_给定段落_
CASIA OpenIR  > 复杂系统认知与决策实验室  > 先进机器人

一、针对水下自主作业任务,提出了一种仿生蹼推进水下作业机器人系统设计方案,并研制样机平台。首先,设计了仿生蹼推进器,并将其引入到水下作业机器人中。其次,根据作业任务的需求,搭载了轻量化四自由度机械臂,并安装了水下传感系统。此外,构建了水下作业机器人的底层控制系统和基于ROS(Robot Operating System)的软件系统。最后,通过系统软硬件集成及实验,验证了仿生蹼推进水下作业机器人样机的有效性及可靠性。

_任务_
根据给定段落,为满足作业需求,水下作业机器人上搭载的机械臂有几个自由度?

_显示信息_
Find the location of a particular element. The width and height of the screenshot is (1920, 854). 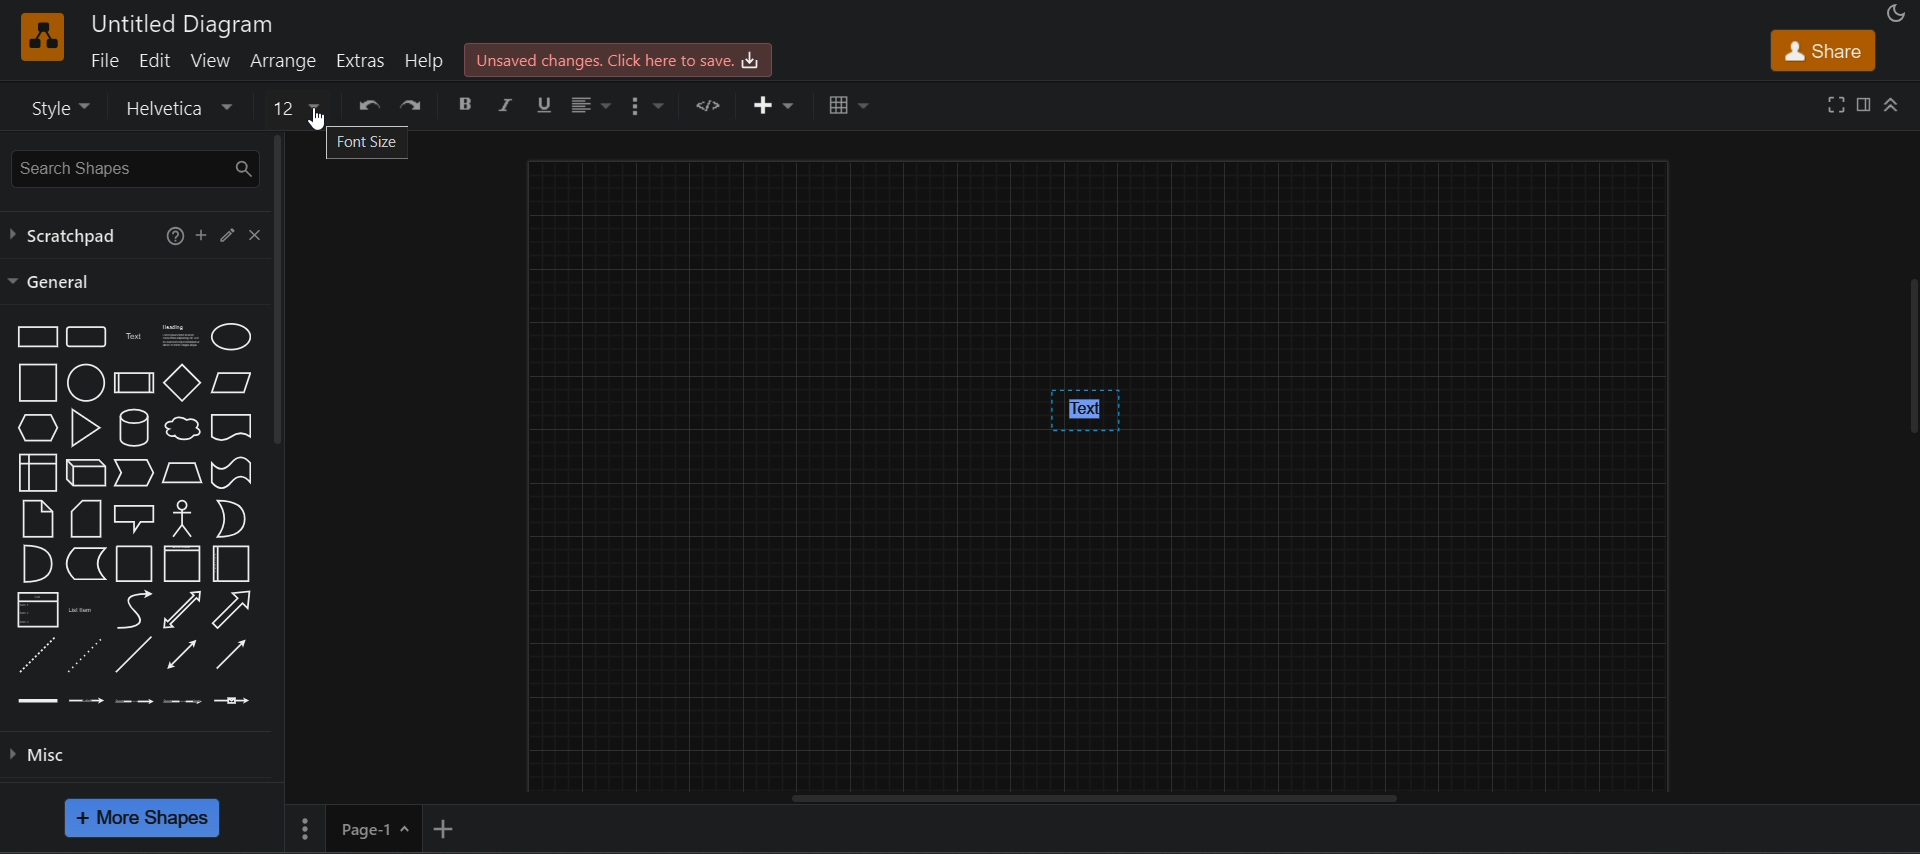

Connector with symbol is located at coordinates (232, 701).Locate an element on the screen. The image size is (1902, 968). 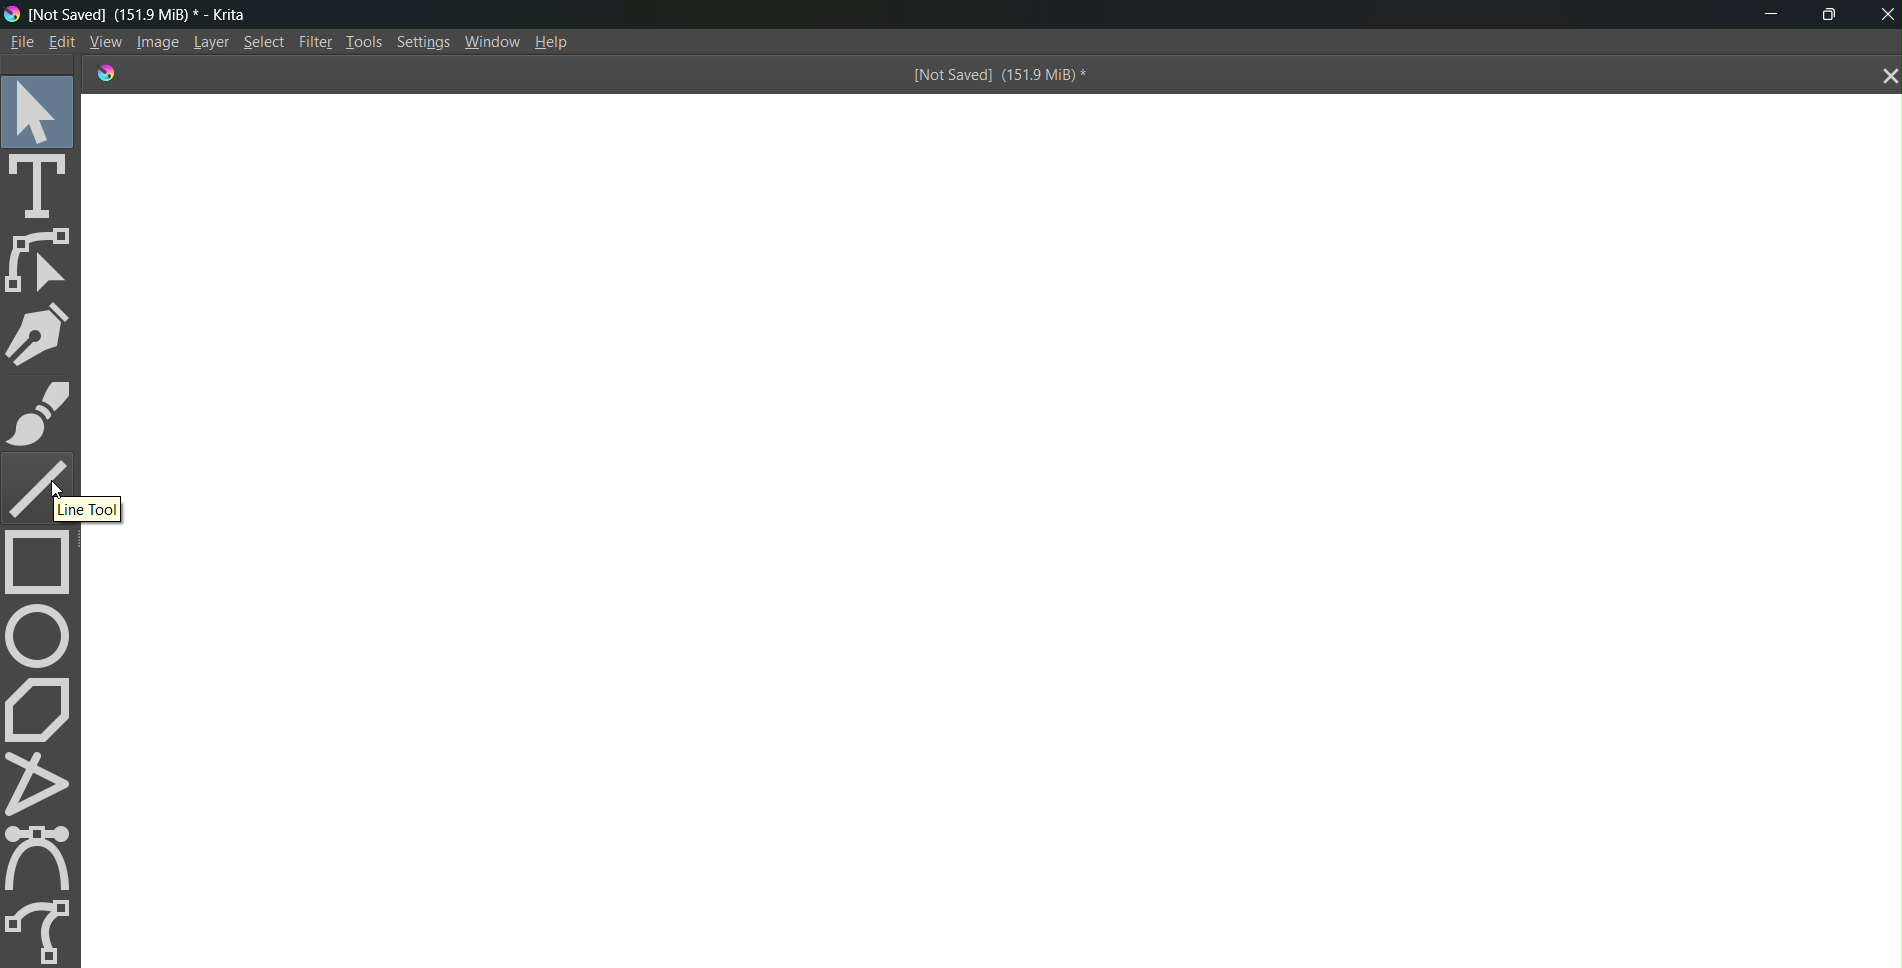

_最终答案_
四个自由度。它是一台轻量化四自由度机械臂。